Zusätzliches Problem: Die Frau ist in der Probezeit, hat den neuen Vollzeitjob erst vor vier Monaten angetreten, weshalb sie in diesem Bericht auch nur Juliane genannt wird. „Ich bin wirklich am Ende meiner Kräfte“, sagt sie, „auch, wenn ich grundsätzlich die Forderungen der streikenden Pädagogen verstehe.“
Der Spagat, dem Arbeitgeber gerecht zu werden und gleichzeitig sicher zu sein, dass es dem eigenen Kind gut geht, ist kaum zu schaffen. „Ich erfahre immer erst, wenn ich mein Kind abhole, wie lange ich es am nächsten Tag dort lassen kann.“
Im Schnitt seien es vier Stunden weniger pro Tag. Mal soll sie um 15 Uhr kommen, dann am nächsten Tag schon um 12 Uhr. Dazu kommt für Juliane eine gute halbe Stunde Fahrtweg von ihrer Arbeitsstelle zur Kita.

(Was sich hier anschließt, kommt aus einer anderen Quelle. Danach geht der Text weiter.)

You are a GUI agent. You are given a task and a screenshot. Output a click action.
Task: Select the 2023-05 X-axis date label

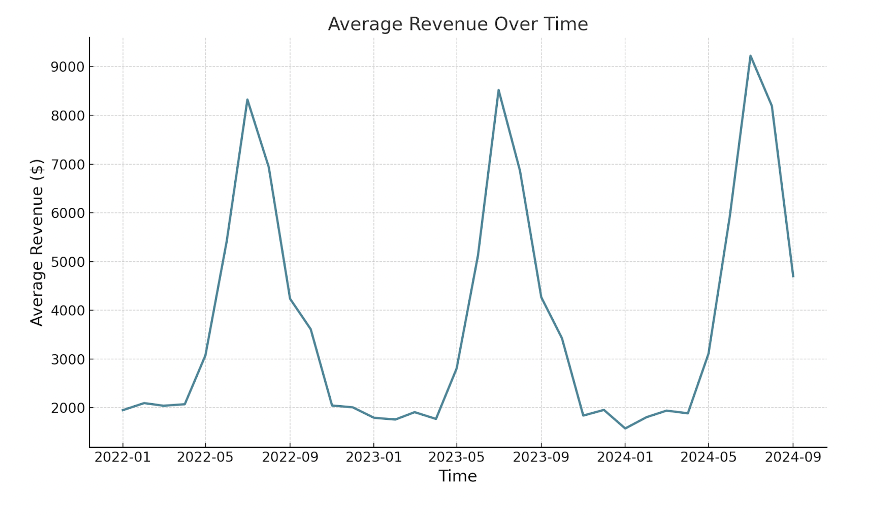click(456, 458)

Die jeweilige Gefühlslage des Tages ist davon abhängig, wer die Notbetreuung für ihr Kind übernimmt. Vorher weiß sie es nie. Ein Erzieher? Zwei? Teilweise stünden nur FSJler zur Verfügung, kein ausgebildeter Pädagoge ist bei der Kindergruppe. „Mittlerweile wird es auf dem Rücken der Kinder ausgetragen, meine Tochter ist total verwirrt, sie ist in anderen Gruppenräumen, die Erzieher sind auch mal von anderen Kitas, vieles ist unbekannt. Seitdem schläft sie schlechter und redet dauernd von ihren Kita-Freunden, die sie gerade nicht sieht“, so Juliane. „Es tut mir in der Seele weh.“
Zudem bemängelt sie: „Wir Eltern bekommen keine vernünftigen Informationen. Wie sollen wir denn mit den Erziehern an einem Strang ziehen, wenn wir beispielsweise gar nicht wissen, wann und wo es wieder eine spontane Demonstration gibt?“
Einziger Lichtblick: Der Chef hat Verständnis, er ist selber Papa. Auch sein Kind besucht eine Kita, die aktuell geschlossen ist.